Supplied material:
========================

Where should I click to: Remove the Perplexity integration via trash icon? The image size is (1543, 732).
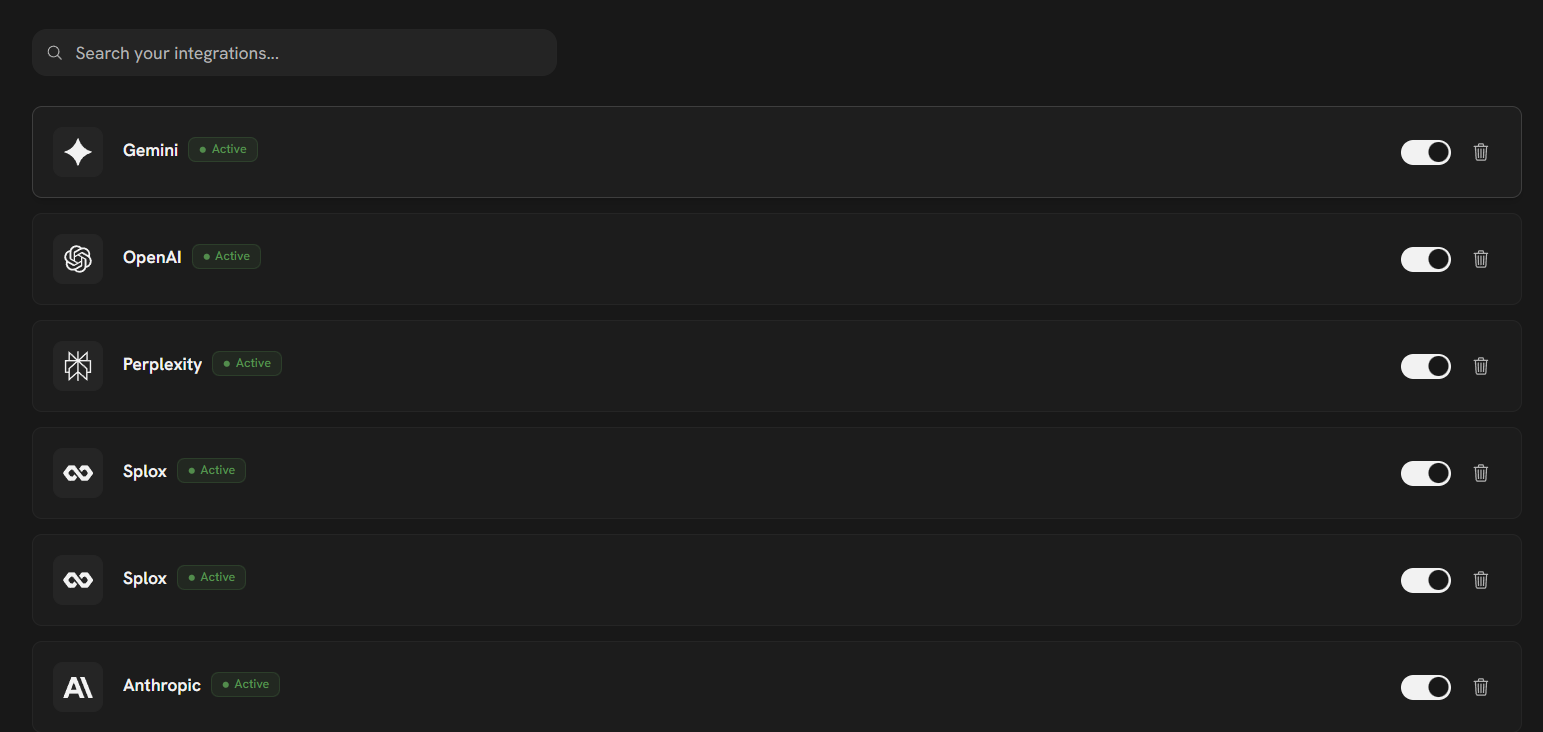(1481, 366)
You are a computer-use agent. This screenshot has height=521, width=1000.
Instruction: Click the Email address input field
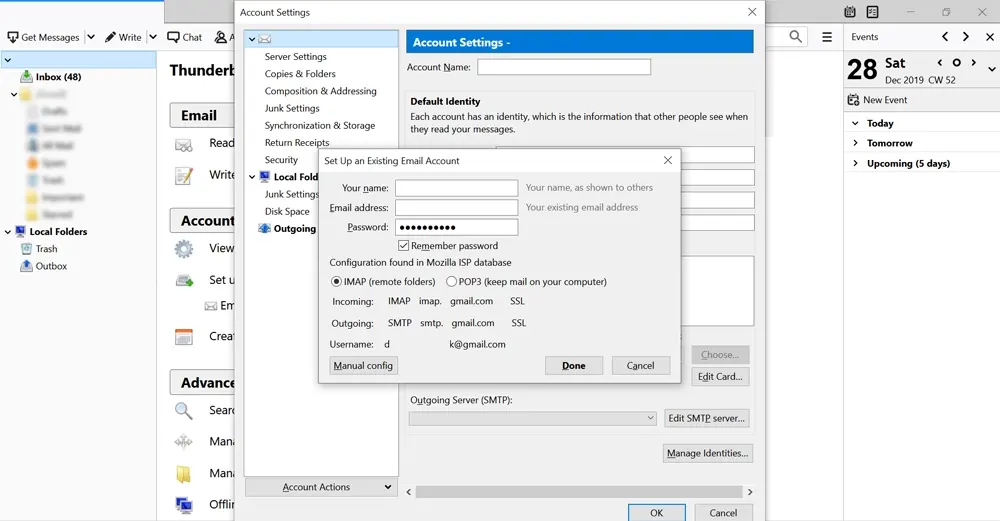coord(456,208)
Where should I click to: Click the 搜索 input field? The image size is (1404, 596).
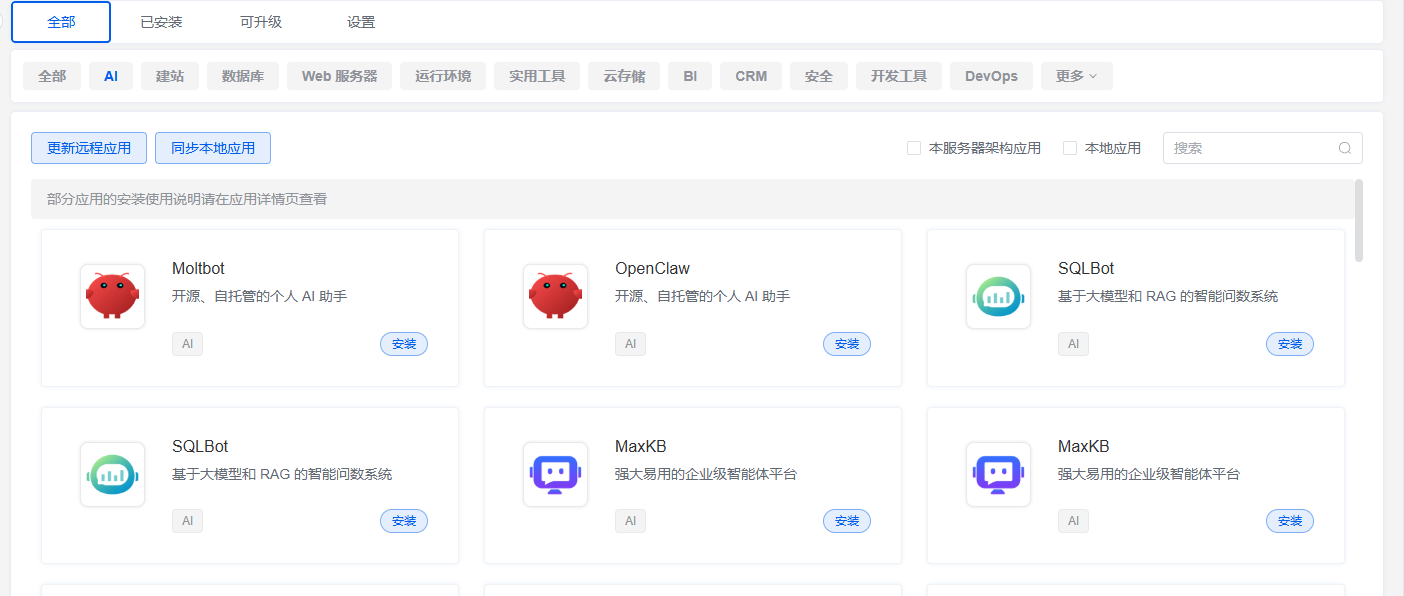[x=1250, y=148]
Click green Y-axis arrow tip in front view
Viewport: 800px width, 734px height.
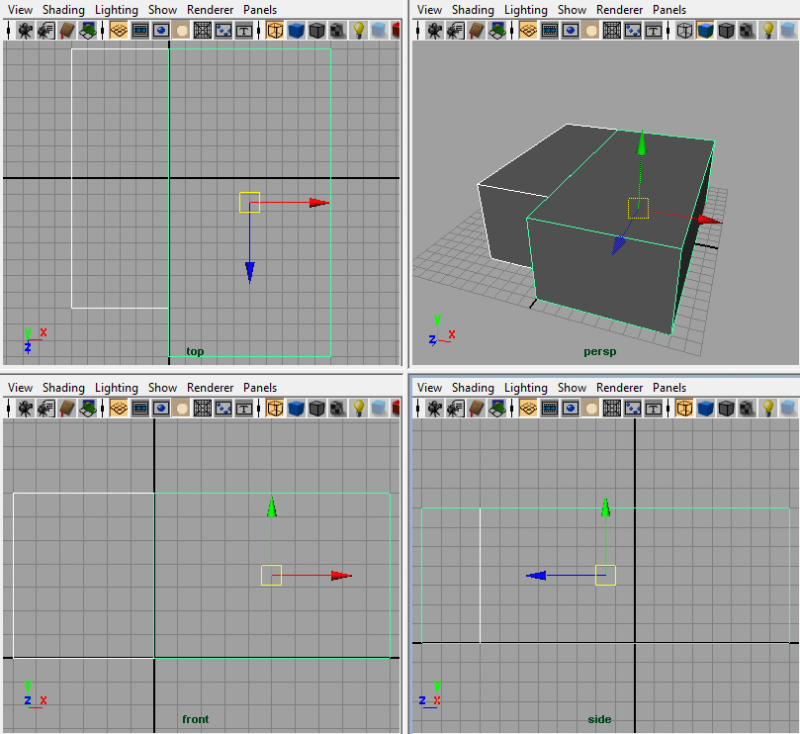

========================

Work to complete: For each line of the data that has the word "height", report that line.

Completed exercise:
You are a computer-use agent. This screenshot has height=521, width=1000.
Viewport: 800px width, 734px height.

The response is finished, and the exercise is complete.